### MATERIAL FOR THIS TASK

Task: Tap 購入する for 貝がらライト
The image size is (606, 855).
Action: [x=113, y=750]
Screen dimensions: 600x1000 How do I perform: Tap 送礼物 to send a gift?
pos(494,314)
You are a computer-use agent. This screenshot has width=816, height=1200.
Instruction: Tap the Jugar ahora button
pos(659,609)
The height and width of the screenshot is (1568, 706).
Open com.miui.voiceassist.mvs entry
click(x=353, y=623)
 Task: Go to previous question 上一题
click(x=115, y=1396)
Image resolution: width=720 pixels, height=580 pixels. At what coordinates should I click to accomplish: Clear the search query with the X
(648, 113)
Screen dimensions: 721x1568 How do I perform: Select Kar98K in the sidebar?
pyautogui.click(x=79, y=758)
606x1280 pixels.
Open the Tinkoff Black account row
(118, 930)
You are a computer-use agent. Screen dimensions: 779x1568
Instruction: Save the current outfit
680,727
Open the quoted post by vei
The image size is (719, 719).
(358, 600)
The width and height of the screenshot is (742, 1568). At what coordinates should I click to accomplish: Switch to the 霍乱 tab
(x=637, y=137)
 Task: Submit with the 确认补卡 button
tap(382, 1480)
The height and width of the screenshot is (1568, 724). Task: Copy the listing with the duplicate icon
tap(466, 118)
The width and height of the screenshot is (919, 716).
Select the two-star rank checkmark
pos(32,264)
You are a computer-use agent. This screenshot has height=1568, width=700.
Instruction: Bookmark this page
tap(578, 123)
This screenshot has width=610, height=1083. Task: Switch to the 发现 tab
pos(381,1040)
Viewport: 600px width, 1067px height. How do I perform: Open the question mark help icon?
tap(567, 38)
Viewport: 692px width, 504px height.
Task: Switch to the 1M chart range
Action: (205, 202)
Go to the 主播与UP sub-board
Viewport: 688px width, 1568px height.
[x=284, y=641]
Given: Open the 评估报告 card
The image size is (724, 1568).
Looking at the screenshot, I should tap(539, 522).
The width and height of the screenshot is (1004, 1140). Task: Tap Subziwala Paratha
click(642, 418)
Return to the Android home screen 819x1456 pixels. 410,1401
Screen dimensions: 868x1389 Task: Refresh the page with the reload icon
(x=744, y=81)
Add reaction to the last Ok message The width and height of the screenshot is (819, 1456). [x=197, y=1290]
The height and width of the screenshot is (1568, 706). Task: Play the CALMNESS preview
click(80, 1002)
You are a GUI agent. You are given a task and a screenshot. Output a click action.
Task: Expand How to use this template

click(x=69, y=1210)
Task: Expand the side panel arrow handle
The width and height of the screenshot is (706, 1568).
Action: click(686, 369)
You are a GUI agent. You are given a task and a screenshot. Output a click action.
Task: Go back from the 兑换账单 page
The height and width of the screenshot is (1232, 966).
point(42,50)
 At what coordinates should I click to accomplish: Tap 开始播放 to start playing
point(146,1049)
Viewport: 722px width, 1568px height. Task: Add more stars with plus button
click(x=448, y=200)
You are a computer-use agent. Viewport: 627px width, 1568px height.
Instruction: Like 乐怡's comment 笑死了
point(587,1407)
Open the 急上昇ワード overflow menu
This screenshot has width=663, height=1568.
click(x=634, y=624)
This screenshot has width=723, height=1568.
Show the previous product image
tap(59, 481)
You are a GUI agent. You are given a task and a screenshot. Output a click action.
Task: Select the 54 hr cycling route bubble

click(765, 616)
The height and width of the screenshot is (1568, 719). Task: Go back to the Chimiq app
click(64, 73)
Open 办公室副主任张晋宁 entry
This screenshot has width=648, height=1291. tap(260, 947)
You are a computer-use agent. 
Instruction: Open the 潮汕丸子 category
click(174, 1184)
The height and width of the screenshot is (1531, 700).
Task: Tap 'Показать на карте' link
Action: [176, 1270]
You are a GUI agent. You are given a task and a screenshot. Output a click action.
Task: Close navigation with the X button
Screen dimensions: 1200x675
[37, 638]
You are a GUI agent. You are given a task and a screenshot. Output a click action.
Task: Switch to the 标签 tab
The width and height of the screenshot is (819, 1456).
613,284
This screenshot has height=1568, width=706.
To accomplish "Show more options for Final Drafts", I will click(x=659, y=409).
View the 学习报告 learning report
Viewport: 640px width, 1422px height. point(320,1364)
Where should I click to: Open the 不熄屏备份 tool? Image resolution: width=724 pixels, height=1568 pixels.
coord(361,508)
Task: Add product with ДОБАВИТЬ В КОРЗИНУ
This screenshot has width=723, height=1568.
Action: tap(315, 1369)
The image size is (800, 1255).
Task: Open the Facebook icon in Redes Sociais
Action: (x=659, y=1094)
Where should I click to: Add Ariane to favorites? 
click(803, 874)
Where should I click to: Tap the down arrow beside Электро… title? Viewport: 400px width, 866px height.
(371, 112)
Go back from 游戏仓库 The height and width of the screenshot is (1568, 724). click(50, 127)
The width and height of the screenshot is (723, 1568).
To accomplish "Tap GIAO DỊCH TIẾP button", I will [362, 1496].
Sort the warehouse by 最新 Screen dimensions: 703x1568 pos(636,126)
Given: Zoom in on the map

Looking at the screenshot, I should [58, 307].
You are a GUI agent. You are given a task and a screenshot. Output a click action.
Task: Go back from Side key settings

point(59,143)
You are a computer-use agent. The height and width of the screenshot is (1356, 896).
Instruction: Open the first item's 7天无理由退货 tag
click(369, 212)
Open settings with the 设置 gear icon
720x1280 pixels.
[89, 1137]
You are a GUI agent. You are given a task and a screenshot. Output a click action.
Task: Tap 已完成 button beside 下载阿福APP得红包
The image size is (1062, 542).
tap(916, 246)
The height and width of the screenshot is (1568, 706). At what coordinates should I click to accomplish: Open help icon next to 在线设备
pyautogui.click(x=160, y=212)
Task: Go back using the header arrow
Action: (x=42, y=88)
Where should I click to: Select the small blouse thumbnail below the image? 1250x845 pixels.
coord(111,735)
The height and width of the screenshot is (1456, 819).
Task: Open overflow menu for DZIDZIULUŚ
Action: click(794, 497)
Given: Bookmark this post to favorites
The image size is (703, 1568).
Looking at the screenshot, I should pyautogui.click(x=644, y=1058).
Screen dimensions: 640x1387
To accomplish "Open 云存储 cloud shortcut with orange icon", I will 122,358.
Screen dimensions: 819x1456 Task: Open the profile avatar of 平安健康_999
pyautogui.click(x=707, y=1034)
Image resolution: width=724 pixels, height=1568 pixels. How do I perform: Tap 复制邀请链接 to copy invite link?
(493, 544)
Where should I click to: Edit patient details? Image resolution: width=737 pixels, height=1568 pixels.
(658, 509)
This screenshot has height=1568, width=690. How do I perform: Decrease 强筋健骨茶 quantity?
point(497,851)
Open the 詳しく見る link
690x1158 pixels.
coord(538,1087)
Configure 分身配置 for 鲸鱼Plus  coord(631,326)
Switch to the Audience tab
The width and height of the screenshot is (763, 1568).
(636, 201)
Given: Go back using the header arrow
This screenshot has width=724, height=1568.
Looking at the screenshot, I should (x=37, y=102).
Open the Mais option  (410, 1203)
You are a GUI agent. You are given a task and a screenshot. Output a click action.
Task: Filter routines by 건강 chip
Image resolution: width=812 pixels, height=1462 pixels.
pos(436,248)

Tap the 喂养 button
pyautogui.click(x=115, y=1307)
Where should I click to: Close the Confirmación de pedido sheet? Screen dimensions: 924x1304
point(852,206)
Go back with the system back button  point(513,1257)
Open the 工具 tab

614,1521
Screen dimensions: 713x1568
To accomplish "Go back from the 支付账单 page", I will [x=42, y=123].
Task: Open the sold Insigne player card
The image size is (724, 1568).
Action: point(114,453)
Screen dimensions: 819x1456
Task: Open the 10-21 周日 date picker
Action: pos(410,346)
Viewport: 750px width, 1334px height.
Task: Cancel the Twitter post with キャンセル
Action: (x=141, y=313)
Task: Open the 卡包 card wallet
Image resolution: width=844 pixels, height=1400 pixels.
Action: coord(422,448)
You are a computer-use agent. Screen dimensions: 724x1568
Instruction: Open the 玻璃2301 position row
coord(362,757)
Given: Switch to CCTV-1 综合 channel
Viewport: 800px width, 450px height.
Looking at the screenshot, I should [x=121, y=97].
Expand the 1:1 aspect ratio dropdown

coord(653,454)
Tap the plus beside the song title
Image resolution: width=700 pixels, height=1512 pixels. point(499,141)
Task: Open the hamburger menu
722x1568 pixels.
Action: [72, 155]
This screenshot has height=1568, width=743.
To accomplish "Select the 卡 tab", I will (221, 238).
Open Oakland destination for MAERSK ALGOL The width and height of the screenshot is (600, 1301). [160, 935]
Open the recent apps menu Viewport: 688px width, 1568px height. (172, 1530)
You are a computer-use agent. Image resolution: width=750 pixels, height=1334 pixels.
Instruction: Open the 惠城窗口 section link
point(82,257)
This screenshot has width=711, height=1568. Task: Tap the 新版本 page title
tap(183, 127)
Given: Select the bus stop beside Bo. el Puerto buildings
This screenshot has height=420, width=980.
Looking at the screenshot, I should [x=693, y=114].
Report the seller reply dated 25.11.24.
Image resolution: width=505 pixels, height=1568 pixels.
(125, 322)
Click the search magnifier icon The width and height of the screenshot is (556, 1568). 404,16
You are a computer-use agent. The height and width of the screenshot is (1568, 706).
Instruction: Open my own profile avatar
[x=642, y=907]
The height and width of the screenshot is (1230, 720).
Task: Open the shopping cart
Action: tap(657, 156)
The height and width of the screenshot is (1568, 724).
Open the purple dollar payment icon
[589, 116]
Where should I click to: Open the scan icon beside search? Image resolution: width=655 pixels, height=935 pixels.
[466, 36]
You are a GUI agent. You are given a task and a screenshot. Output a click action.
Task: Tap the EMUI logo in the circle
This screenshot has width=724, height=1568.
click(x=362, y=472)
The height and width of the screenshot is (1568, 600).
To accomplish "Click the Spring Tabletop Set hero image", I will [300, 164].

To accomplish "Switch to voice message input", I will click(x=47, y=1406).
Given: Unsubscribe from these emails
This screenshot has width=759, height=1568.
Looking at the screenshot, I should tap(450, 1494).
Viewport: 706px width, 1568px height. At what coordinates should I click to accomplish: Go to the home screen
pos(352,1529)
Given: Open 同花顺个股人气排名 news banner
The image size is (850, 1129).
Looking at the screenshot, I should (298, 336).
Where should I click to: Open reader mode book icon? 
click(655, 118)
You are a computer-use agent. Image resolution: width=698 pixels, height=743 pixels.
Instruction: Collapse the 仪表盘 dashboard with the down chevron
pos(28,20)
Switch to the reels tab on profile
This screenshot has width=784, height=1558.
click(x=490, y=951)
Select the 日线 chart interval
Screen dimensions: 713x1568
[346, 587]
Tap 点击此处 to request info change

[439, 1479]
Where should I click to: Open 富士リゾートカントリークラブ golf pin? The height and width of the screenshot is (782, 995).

######

§ **WHAT IS REQUIRED**
Print the listing from the line with "Where should I click to: Tap" to the line with "click(369, 212)", keeping every line identical to the original.

§ **SOLUTION FOR THIS PROBLEM**
Where should I click to: Tap the down arrow beside Электро… title? Viewport: 400px width, 866px height.
(371, 112)
Go back from 游戏仓库 The height and width of the screenshot is (1568, 724). click(50, 127)
The width and height of the screenshot is (723, 1568).
To accomplish "Tap GIAO DỊCH TIẾP button", I will [362, 1496].
Sort the warehouse by 最新 Screen dimensions: 703x1568 pos(636,126)
Given: Zoom in on the map

Looking at the screenshot, I should [58, 307].
You are a GUI agent. You are given a task and a screenshot. Output a click action.
Task: Go back from Side key settings

point(59,143)
You are a computer-use agent. The height and width of the screenshot is (1356, 896).
Instruction: Open the first item's 7天无理由退货 tag
click(369, 212)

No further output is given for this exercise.